La Policía de la Ciudad detuvo a tres personas tras una serie de diez allanamientos realizados en distintos barrios de Buenos Aires y el conurbano bonaerense, en el marco de una investigación por una millonaria red de estafas virtuales vinculadas a inversiones fraudulentas en criptomonedas.
Los procedimientos fueron coordinados por la División Delitos Tecnológicos Complejos junto con efectivos de la Policía Bonaerense, bajo directivas del fiscal general Fernando Rivarola, titular de la Unidad Fiscal Especializada en Cibercrimen de Rawson. También intervinieron los juzgados de garantías de Morón y La Matanza.
De los diez allanamientos, ocho se realizaron en la Ciudad -en los barrios de Retiro, Almagro, Monserrat, Balvanera, San Nicolás, Palermo, Barracas y Parque Avellaneda-, mientras que los restantes tuvieron lugar en Villa Tesei y San Justo, en territorio bonaerense.
Durante los operativos fueron identificadas 19 personas y quedaron detenidos tres hombres señalados como presuntos responsables de las maniobras fraudulentas. Los investigadores secuestraron 24 teléfonos celulares, cinco CPU, cuatro notebooks, tarjetas bancarias y 6.036 dólares en efectivo.

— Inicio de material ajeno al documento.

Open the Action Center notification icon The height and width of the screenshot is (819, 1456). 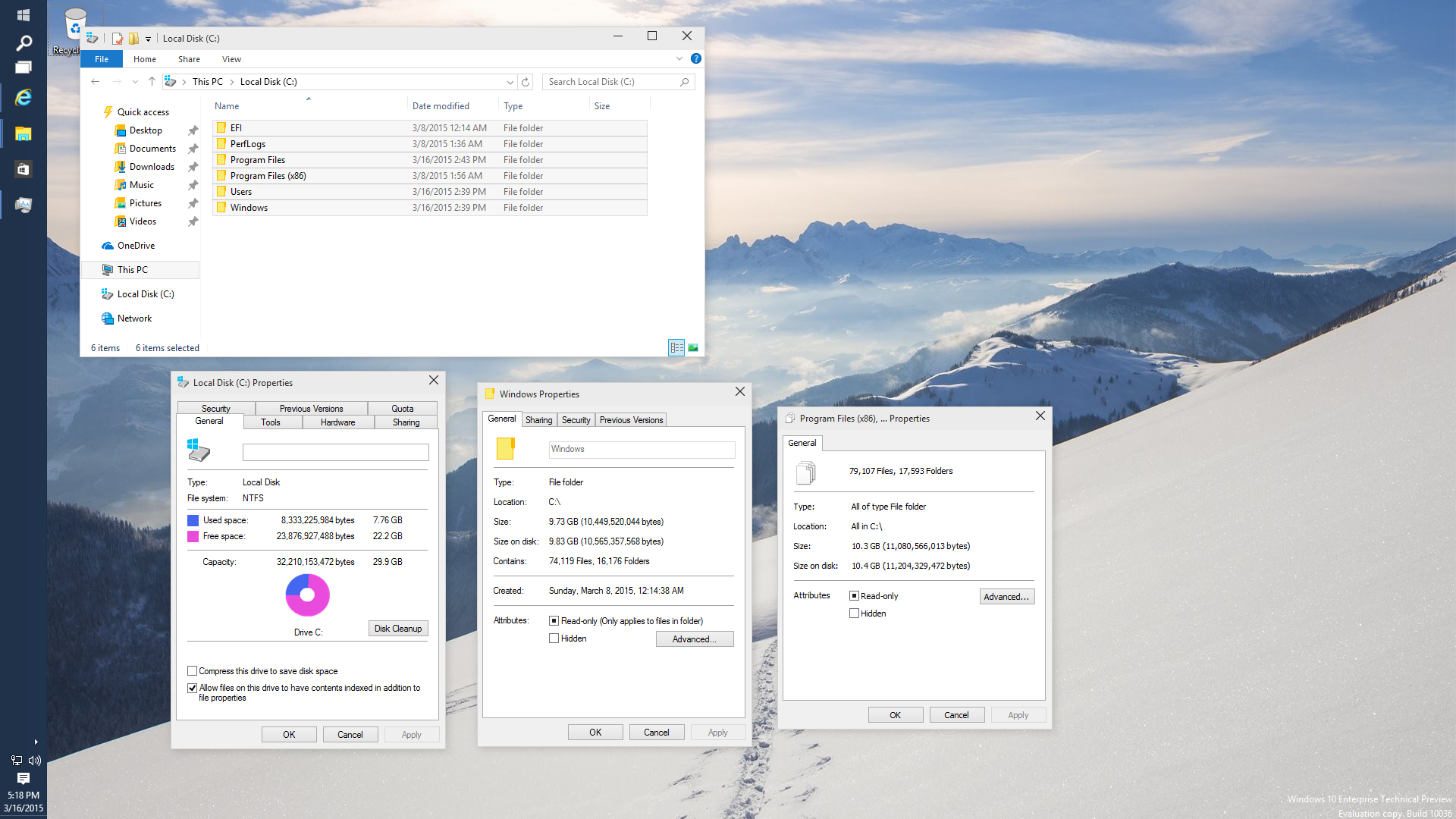coord(23,778)
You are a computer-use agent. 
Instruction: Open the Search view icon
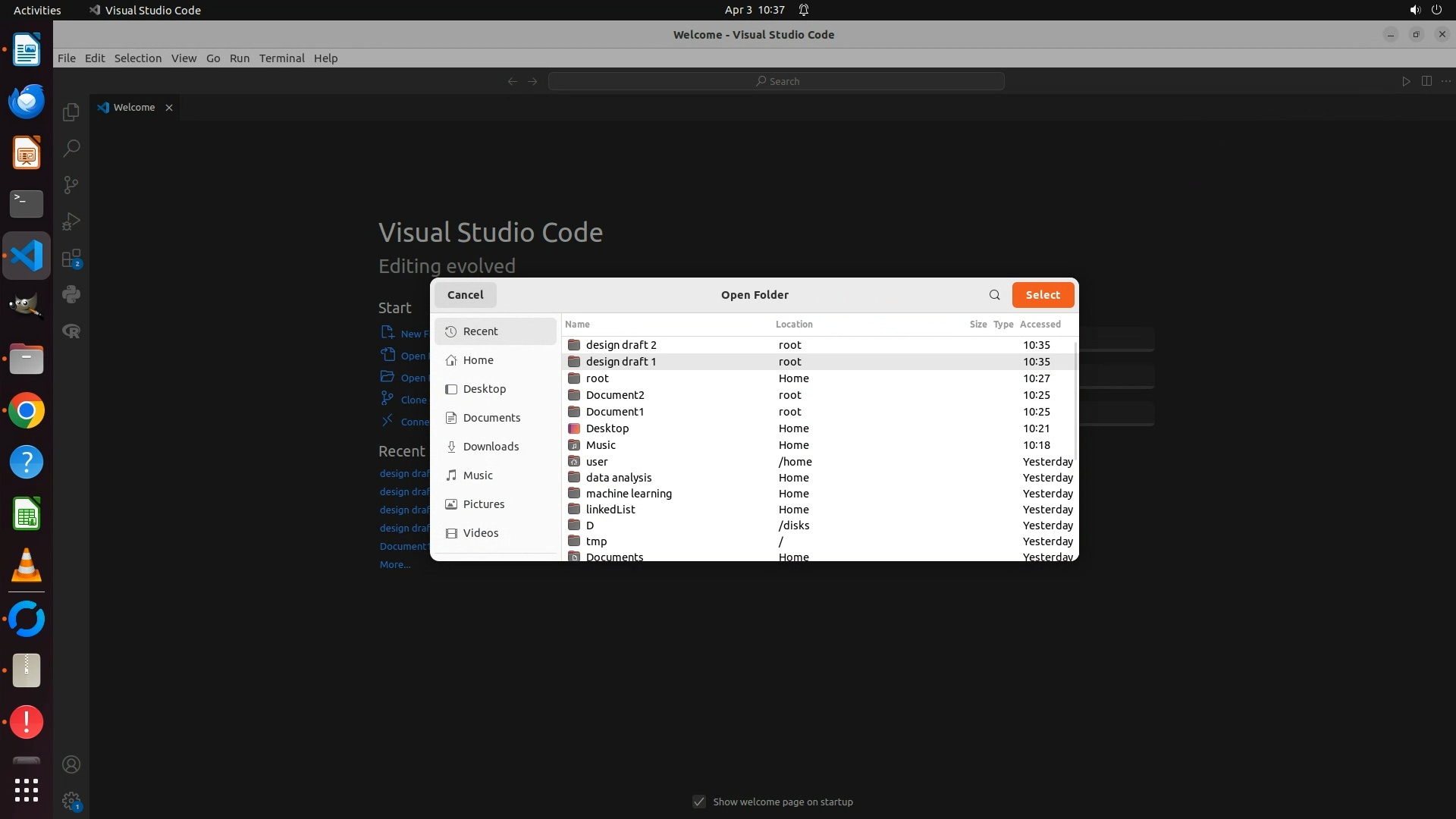tap(71, 149)
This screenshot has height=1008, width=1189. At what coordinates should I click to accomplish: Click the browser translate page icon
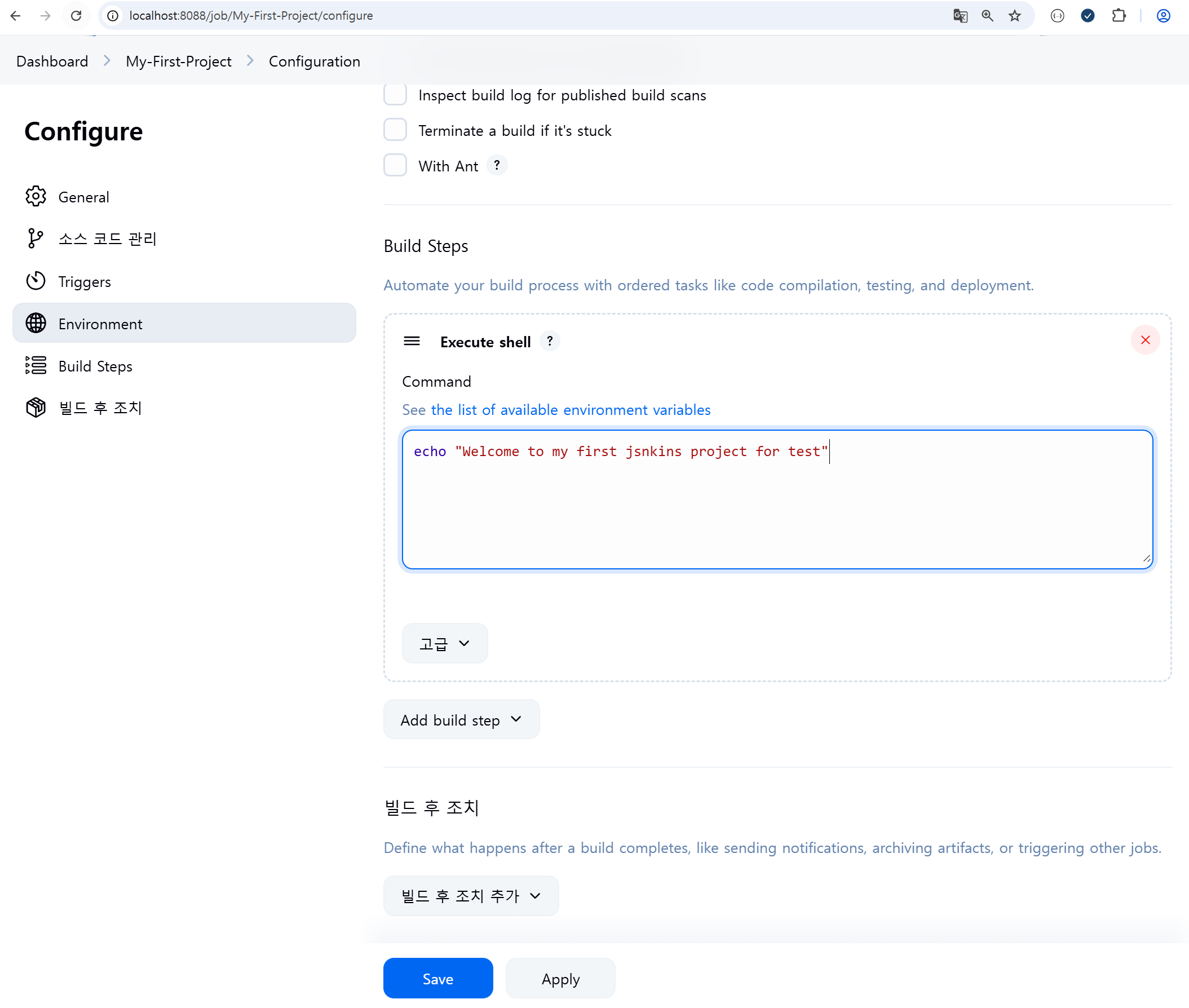click(x=960, y=16)
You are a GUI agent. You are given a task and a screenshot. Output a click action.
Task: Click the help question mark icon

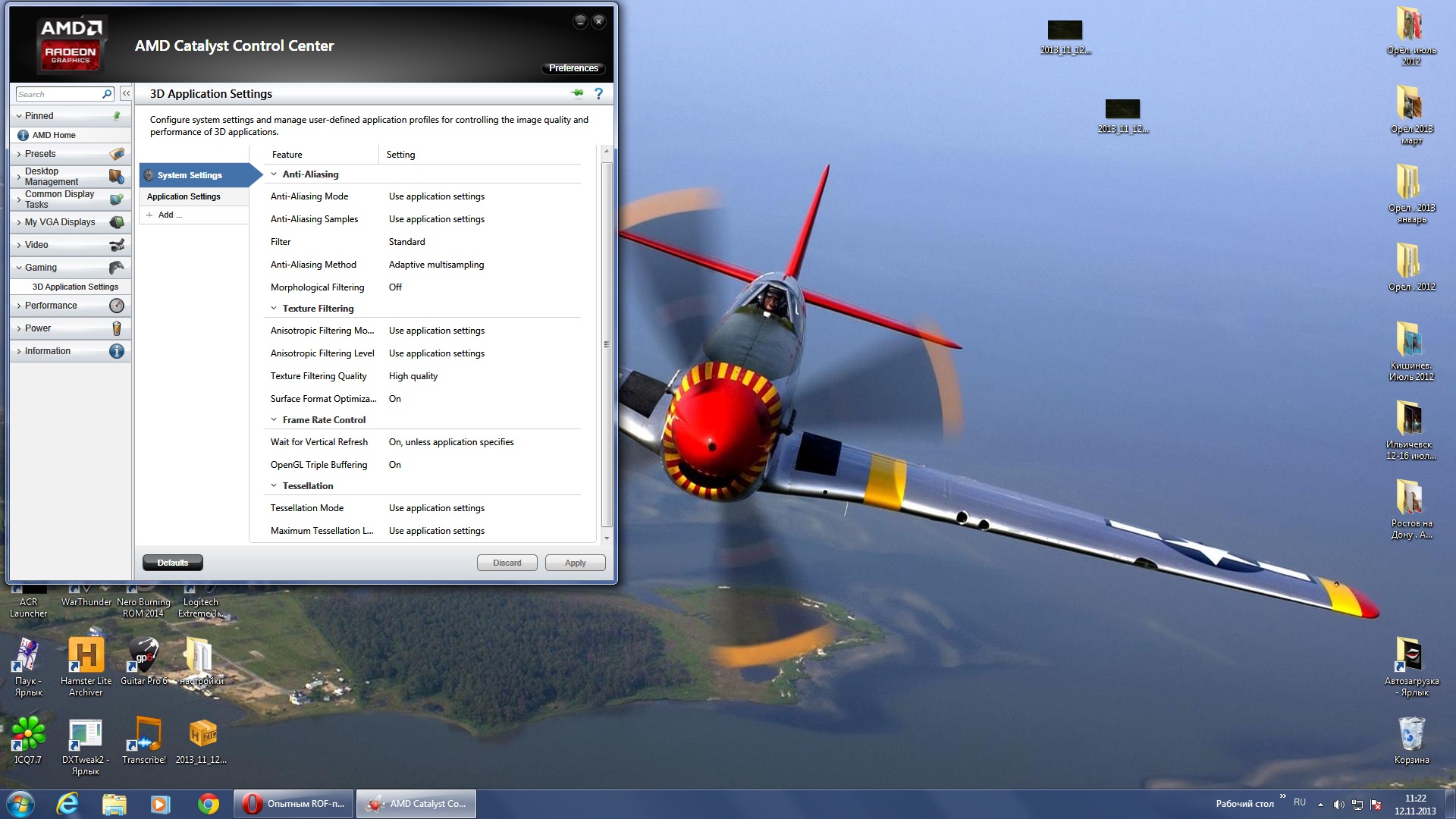pyautogui.click(x=598, y=94)
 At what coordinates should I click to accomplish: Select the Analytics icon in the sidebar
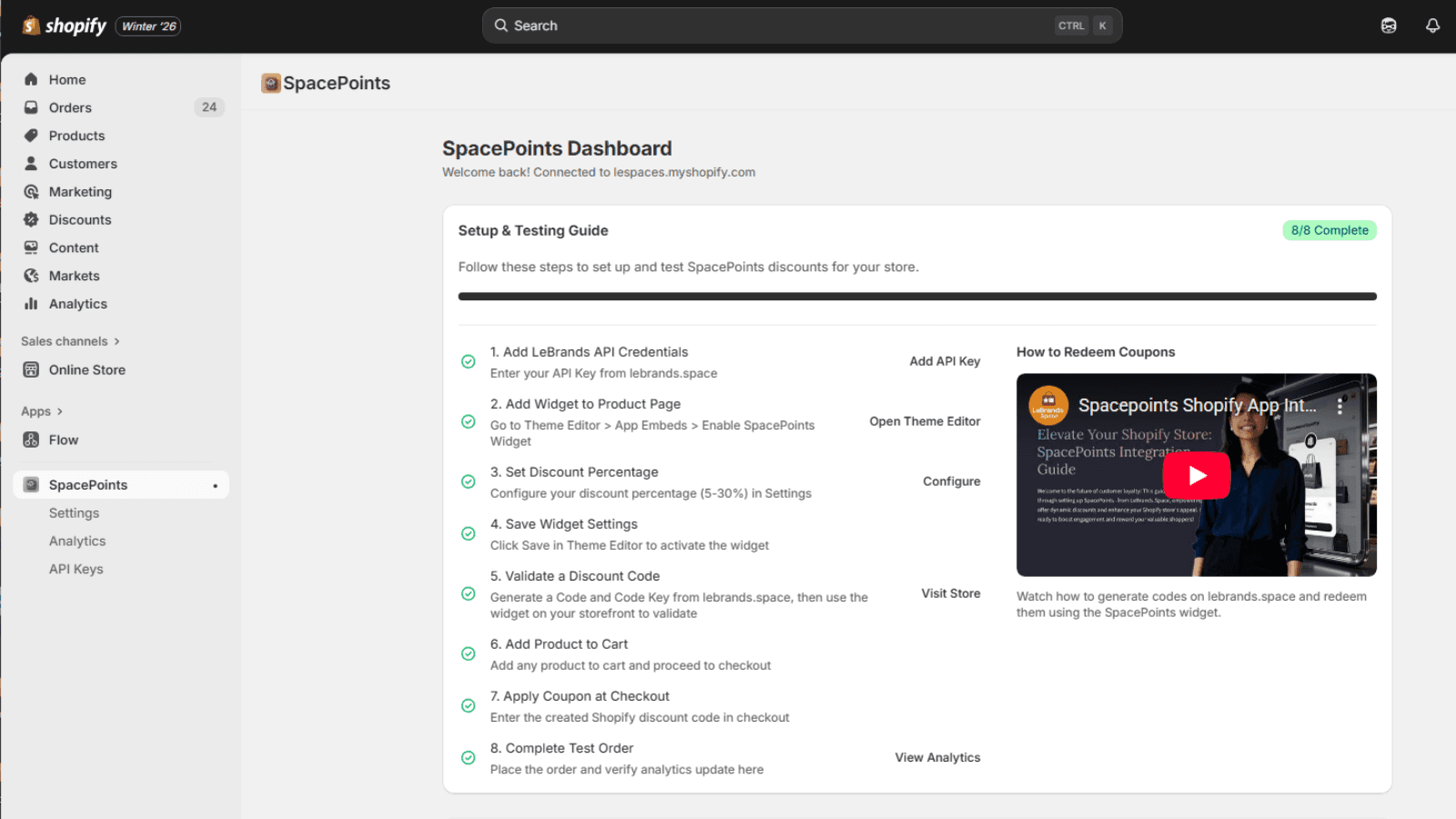32,303
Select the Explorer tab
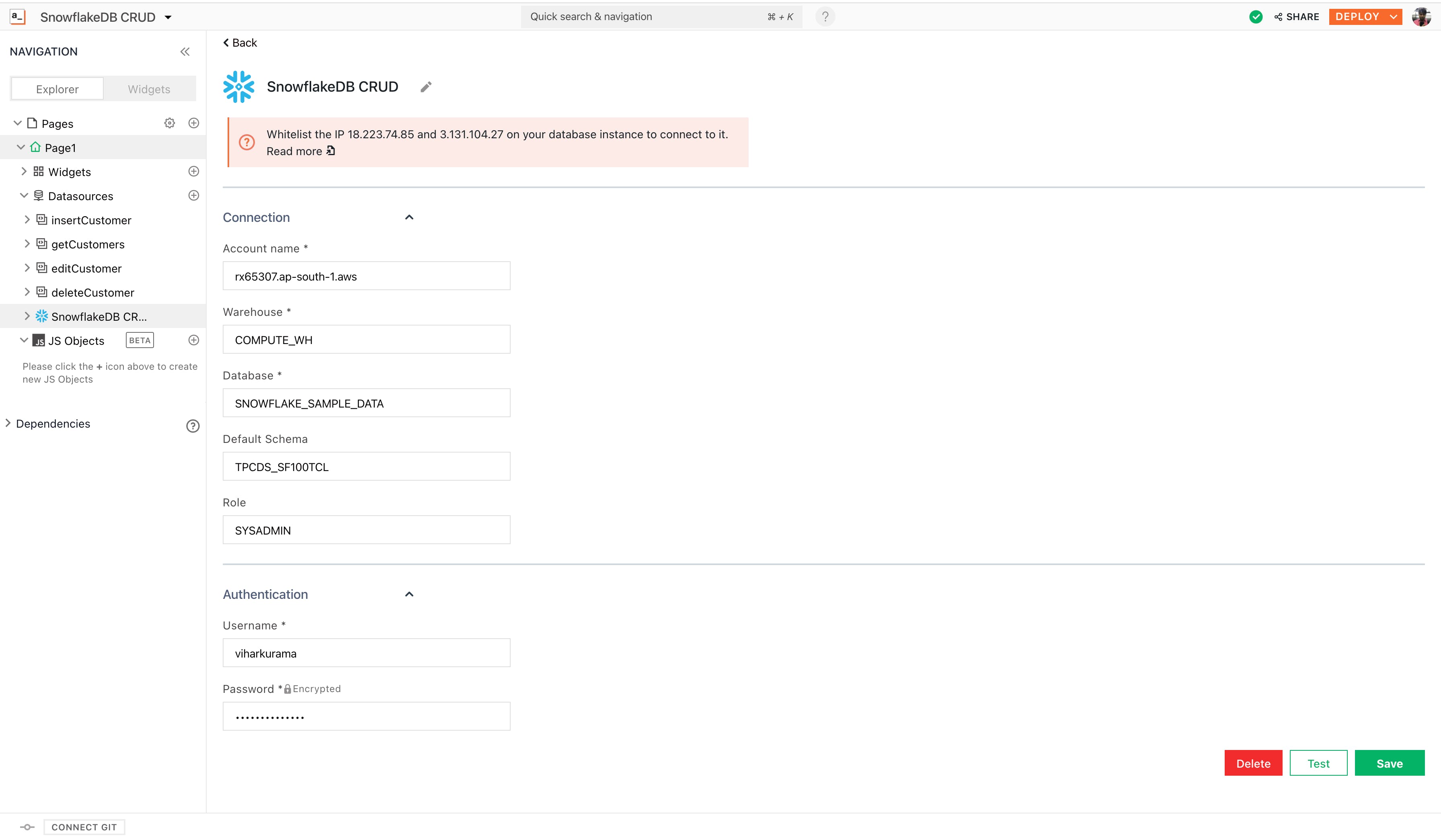This screenshot has height=840, width=1441. pos(57,89)
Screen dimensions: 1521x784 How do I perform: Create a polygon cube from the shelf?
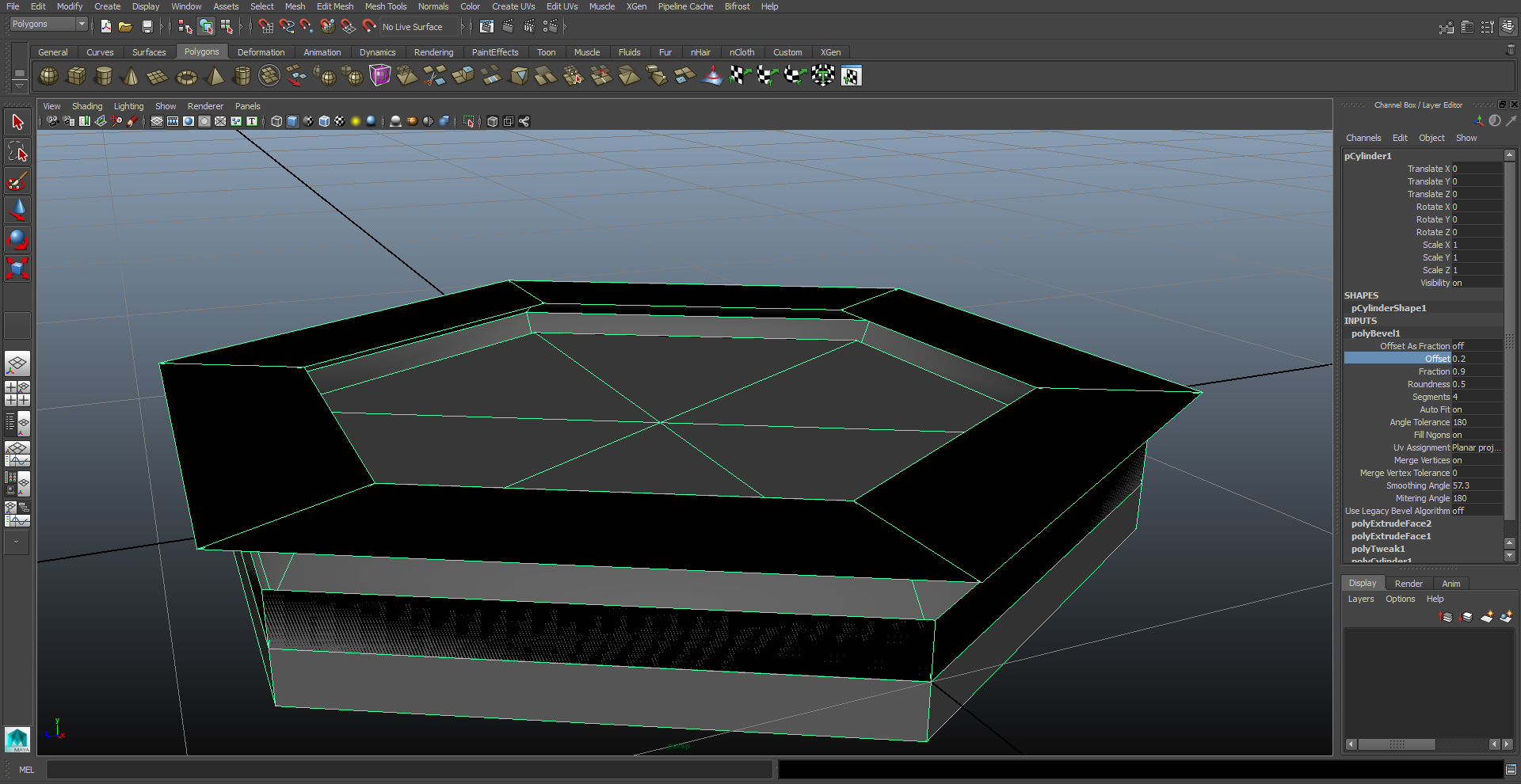tap(76, 76)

La investigación apunta a una banda integrada por dos familias que operaban mediante falsas promesas de inversión financiera. Los acusados ofrecían supuestas oportunidades de ganancias en acciones de empresas y activos digitales, mientras simulaban movimientos bursátiles a través de una aplicación apócrifa diseñada para engañar a las víctimas.
Este operativo se suma a una serie de 21 allanamientos realizados un mes atrás que permitieron desarmar el núcleo operativo de la organización criminal. En aquella oportunidad, los agentes secuestraron más de 172 mil dólares en efectivo y alrededor de 80 mil dólares en criptomonedas.
La causa se originó a partir de una denuncia radicada en Puerto Madryn, Chubut, donde una mujer aseguró haber invertido más de 100 millones de pesos en 2023 luego de ser captada por los acusados. Durante el primer mes recibió supuestas ganancias que reforzaron la credibilidad de la maniobra, pero posteriormente nunca pudo recuperar el resto del dinero.
Según la investigación judicial, cuando las víctimas intentaban retirar los fondos, los responsables argumentaban supuestas restricciones administrativas del Banco Central para justificar las demoras y evitar las devoluciones. Mientras tanto, la aplicación ficticia continuaba mostrando movimientos financieros inexistentes para sostener el engaño.
La pesquisa ya tiene once imputados identificados y continúa bajo la coordinación de la Dirección Lucha Contra el Cibercrimen, la División Investigaciones Tecnológicas Especiales y la División Innovación en Investigaciones Especiales de la Policía de la Ciudad.